The rest of what works is for a much simpler reason: by replicating so much of the mentality behind the great silent comedies, The Artist ends up replicating their effectiveness: matters of heresy aside, it's got a bit of the same tone of a Charles Chaplin picture, though Valentin is hardly as lovable as the Little Tramp. The girl, however, would have made a perfect Chaplin heroine, despite Bejo's too-modern look (the single big stylistic flaw in the movie): I might also add that it is terribly dismaying that Dujardin, though he is outstanding, is sucking up all the acclaim for the acting: Bejo is every bit his equal, and with a less overtly showy role.

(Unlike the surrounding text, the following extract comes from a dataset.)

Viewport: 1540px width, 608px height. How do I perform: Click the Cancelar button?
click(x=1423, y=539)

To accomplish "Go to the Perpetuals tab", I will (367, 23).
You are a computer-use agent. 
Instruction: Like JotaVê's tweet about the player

Hell, The Artist even duplicates the common sin of Chaplin pictures, though "sin" is an awfully strong word in either context: as the movie goes on, particularly after its best scene (an absolutely magnificent nightmare Valentin has about being out of place in a world of sound), things get a lot less hilarious and a lot less creative and a lot more... sentimental, I want to say, but that's pushing it. It's in the right neighborhood, though, and while the characters and performances are enough to keep us engaged in the film's shift to a lower key, the best parts of the movie are all in the beginning, when Hazanavicius and Dujardin are really just showing off: the actor nails any number of vaudeville tricks that you would have assumed were long-dead, and there's a stupidly cute dog who is used to uncannily great effect, there are a lot of fun little cameos (and even not-so-cameos: John Goodman's boisterous supporting turn as a long-suffering director is also far better than the complete lack of buzz surrounding him would have you believe), and great in-jokes, and it's all in all the most unbridled fun I've had in a movie in 2011. The fun deflates a little; the jokes grow thinner on the ground; but even at its relative worst, The Artist is a sweet little trifle, very much the equal in romanticism and charm to the movies it's emulating, and it's playful to a nearly impossible degree.